Autonomy, particularly from a maintenance and fault-management perspective, is an increasingly desirable feature in embedded (and non-embedded) computer systems. The driving factors are several-including increasing pervasiveness of computer systems, cost of failures which could potentially be catastrophic in a wide variety of critical systems, and increasing cost and strain on resources in maintaining systems.

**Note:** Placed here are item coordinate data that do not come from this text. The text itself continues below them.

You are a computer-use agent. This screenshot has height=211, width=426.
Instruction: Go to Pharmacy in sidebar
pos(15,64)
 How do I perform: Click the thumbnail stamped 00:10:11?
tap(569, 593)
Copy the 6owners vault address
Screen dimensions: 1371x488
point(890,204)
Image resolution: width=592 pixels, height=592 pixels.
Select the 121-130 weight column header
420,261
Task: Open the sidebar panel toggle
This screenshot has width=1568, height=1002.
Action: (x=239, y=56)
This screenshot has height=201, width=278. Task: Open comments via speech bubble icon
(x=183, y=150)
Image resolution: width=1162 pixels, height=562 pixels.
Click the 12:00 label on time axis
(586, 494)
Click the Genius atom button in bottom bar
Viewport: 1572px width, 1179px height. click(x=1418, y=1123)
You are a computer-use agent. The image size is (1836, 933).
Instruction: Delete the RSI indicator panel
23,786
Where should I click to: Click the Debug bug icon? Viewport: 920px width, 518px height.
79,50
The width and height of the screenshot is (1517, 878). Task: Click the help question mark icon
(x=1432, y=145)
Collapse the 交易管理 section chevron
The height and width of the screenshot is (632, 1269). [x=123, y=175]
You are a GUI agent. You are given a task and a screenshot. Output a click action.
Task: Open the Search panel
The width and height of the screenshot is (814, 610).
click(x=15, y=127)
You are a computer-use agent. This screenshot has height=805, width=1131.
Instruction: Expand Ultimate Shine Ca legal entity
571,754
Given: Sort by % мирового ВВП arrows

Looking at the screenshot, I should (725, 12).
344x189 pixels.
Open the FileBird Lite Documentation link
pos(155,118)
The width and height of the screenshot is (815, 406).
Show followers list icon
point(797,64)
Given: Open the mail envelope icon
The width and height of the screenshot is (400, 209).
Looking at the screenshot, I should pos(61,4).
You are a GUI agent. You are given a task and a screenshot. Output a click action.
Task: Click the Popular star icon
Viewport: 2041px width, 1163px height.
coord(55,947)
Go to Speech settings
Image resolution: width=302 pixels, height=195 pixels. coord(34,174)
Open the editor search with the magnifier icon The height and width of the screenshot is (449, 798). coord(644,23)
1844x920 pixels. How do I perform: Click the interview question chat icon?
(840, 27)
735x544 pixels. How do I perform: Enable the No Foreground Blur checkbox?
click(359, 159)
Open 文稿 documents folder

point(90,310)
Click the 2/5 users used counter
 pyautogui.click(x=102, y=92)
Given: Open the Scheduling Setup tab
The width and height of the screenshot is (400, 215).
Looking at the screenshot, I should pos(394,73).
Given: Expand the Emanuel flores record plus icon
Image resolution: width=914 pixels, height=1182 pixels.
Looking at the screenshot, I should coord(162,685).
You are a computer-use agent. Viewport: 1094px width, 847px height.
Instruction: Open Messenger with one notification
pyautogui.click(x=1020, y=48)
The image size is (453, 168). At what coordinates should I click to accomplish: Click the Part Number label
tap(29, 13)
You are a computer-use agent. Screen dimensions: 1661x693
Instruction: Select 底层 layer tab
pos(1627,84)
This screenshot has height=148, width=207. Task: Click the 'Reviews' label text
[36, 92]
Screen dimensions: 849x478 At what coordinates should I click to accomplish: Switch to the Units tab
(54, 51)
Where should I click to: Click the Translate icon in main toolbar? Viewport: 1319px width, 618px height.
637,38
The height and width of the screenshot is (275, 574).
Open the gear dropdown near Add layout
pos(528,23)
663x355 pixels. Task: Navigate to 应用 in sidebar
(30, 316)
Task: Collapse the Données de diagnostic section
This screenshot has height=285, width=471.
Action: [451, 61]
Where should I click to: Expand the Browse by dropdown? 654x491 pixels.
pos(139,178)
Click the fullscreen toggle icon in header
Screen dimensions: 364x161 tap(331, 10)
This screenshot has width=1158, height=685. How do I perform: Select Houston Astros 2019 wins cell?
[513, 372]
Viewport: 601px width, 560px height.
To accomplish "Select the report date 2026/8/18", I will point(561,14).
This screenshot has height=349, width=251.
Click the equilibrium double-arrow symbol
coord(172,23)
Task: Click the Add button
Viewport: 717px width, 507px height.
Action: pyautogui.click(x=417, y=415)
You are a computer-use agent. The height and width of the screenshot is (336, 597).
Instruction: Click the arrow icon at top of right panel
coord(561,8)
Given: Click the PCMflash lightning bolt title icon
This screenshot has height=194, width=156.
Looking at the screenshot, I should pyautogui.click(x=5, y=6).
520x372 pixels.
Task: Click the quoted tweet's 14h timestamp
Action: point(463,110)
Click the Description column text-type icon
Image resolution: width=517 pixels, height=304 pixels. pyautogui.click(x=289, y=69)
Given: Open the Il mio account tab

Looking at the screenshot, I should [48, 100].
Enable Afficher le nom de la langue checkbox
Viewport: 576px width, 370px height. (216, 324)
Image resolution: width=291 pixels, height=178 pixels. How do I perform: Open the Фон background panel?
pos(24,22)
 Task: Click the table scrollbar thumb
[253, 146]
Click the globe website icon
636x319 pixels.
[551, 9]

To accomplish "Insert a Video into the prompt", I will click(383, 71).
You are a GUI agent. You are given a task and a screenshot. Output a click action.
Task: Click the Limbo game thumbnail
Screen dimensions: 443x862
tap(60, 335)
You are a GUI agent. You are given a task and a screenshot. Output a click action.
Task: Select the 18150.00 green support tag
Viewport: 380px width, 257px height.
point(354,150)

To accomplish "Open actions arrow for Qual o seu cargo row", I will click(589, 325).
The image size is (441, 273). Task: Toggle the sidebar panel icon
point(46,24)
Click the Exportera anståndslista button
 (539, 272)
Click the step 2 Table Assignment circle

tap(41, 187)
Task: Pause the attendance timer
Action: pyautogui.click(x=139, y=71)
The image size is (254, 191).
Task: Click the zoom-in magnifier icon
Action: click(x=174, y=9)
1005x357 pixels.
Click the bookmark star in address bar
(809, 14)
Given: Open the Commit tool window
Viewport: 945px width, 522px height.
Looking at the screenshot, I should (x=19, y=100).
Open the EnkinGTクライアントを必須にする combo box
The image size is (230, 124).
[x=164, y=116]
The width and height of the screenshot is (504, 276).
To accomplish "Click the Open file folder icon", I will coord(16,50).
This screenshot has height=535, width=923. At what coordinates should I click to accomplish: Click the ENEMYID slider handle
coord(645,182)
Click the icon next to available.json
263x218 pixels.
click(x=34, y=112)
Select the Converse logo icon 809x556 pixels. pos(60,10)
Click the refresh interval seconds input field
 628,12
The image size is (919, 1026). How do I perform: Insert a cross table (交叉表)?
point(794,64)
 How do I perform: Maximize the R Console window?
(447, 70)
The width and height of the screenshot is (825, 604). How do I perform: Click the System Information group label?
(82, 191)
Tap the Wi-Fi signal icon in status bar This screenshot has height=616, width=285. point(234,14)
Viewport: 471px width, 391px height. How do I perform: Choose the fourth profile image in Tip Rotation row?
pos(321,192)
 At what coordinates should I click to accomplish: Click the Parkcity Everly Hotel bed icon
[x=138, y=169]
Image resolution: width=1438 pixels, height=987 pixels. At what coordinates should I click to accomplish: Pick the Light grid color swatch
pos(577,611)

A trigger system employed in real-time filtering of particle-collision data is a particularly challenging example of a class of large-scale real-time embedded systems that demand a high degree of fault resilience, due to the large cost of operating the facilities and the potential for loss of irreplaceable data. Traditional redundancy-based approaches are not available due to the limited fault-tolerance budget above the system cost. This paper presents an approach based on model integrated computing that provides a set of tools for the system developer to specify, simulate, and synthesize autonomous fault-mitigative behaviors. A hierarchical, role-based organization of fault managers cleanly delineates the data-processing interactions in the system from the fault-mitigative control interactions. The fault-mitigative behaviors, analogous to autonomous biological systems, are characterized as (1) reflex actions-highly autonomous, localized, and uncoordinated response emanating from a single fault manager at any level of hierarchy, and (2) healing actions-highly coordinated behavior implemented with a sequence of interactions between multiple fault managers. The strength of the approach lies in the specification of these behaviors as coordinated interacting hierarchical concurrent finite-state machines, which makes these behaviors formally analyzable.